Recently several people have emphatically 1) and critically 2) discussed the idea of “Knitting as Programming”. In her excellent article Alex Bayley argued that it would be far more accurate to speak of “Knitting as Computation” but It seems like I am the only one who went as far as to identify the atomic actions of hand-knitting, pointing out the intimate relations between knitting and computation.
In the workshop announcement he promised to “explore the historical and metaphorical connections between knitting and computation, and between code and pattern”.
If this is music to your ears, check out Yaxu's Article on “The Textural X” 4) where he discusses the relations between knitting and livecoding featuring Tidal a Haskell-based programming language, where “Live coding music is very much like knitting with time”.
Yaxu considers the process of knitting from a functional programming perspective and the resemblance of knitting instructions and Tidal code is actually very striking.
In my computational model of knitting I took a more structural point of view. The idea is to identify the atomic units of knit-work as well as the operations used to manipulate them.
I believe that a big hurdle in trying to formalize knitting patterns, as in the case of KnitML was the pursuit to provide an XML format for instructions, rather than structures.
As every knitter knows, instructions differ radically between German knitting, English knitting, and even more for various types of knitting machines. Knitting instructions will always be inextricably linked to a specific knitting technique.
This inevitably results in a Tower-of-Babel-situation for knitting instructions.
Not only are there different knitting techniques but as a matter of fact individual hand-knitters might prefer different styles of knitting, just as there are left-and right handed people in the world. The book Knitting for Anarchists by Anna Zilboorg 5) is about the struggles of getting away from a one-size-fits-all knitting technique, to alternative ways of producing the exact same structural knit-work. The main issue with Zilboorg's technique is the cognitive overhead for transcribing knitting instructions inside your head.
In the future there may be knitting machines we can't yet imagine. And there is huge potential for collaborative human knitting or crowd crafting. Shane Walter has explored massively parallel human knitting techniques in his Knitting Pieces.

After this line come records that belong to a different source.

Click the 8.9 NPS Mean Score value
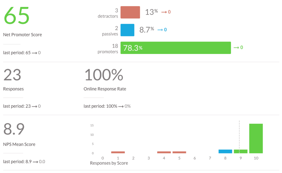The height and width of the screenshot is (173, 282). 14,129
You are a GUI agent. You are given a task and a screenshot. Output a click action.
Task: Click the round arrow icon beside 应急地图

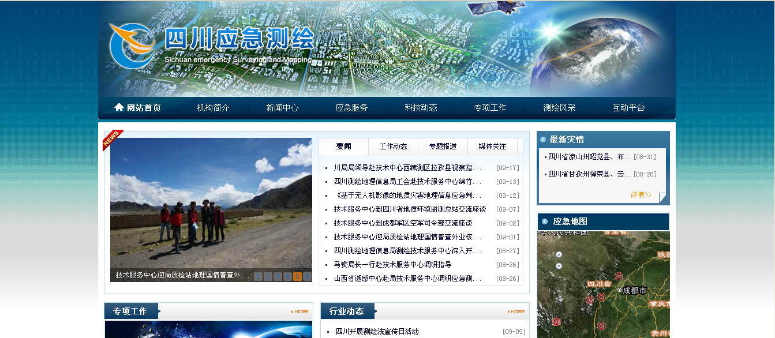[545, 221]

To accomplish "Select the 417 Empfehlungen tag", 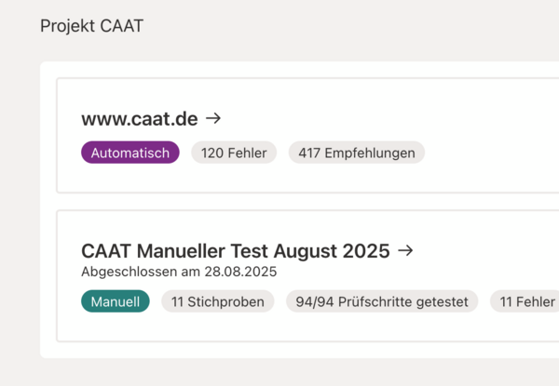I will pyautogui.click(x=356, y=153).
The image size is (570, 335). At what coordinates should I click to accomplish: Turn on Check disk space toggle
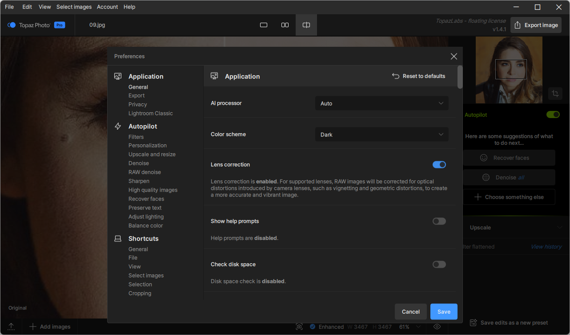[x=439, y=265]
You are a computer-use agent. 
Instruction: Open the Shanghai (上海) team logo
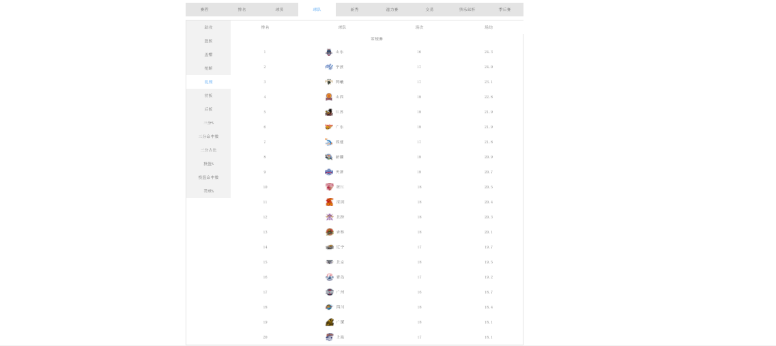pyautogui.click(x=330, y=337)
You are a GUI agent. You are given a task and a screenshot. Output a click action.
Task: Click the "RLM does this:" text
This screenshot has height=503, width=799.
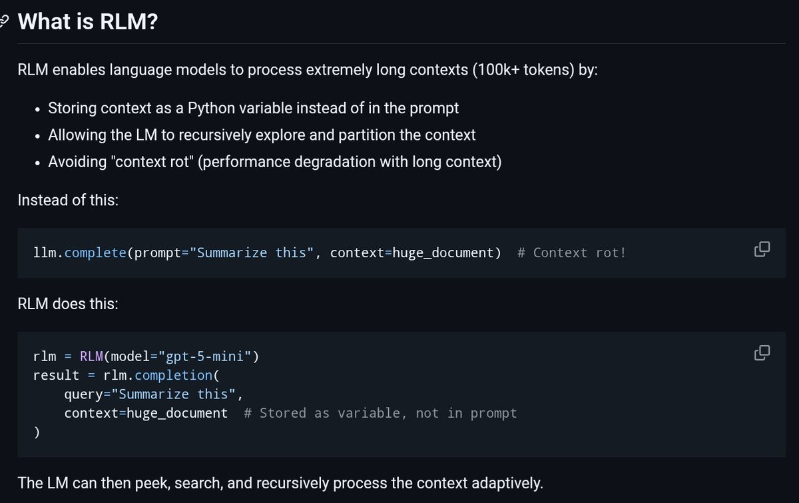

Each and every one of those alternative knitting techniques would require rewriting traditional knitting instructions from scratch.
Traditionally cooking receipes have been used as prime examples for sequential algorithms. But the sequential nature of receipes is an artifact of our linear writing system. No professional cook ever cooks sequentially. Cooks always have several pans on the stove.
In fact cookbooks might actually profit a lot if we represented recipes as structural diagrams that show how the meal is composed from individual ingredients and basic cooking operations, leaving the scheduling task to the cook.
Katie Shelly is working on a beautiful diagrammatic cooking book called Picture Cook 6) which will be available in October 2013.
You can look at some of her cooking diagrams on her website.
What is true for for the craft of cooking is even more true for other crafts. Let's take a look at crochet patterns in Japanese craft culture:
Amigurumi patterns are traditionally conveyed as structure, rather than instructions. As a result the pattern is not restricted to any specific kind of crochet technique. It's the task of the human (or a little helpful program like Knitty) to turn structure into instructions.
The fact that patterns from Amigurumi or lace techniques such as tatting are represented in diagrammatic form might be the result of their inherent complexity, which may best be conveyed visually.
But as a side-effect those patterns can be processed in any order the craftswoman wants to. They can be worked inside-out, bottom-up, in groups and circles, using tools and machines that the creator of the pattern would not even imagine in her wildest dreams.
If we want freely exchangeable craft patterns, that defy the Tower-of-Babel effect, if we want to create a playing ground for the future of computational craft, we first and foremost need to specify structural craft-exchange-formats.
By analyzing the details of individual craft techniques, tools and machines, we can then specify how to turn generic structural representations of fabric into instructions for every single technique.
And this is exactly what I aimed at when I developed a computational model of hand-knitting, the model which we will dive right into, in the second part of this series.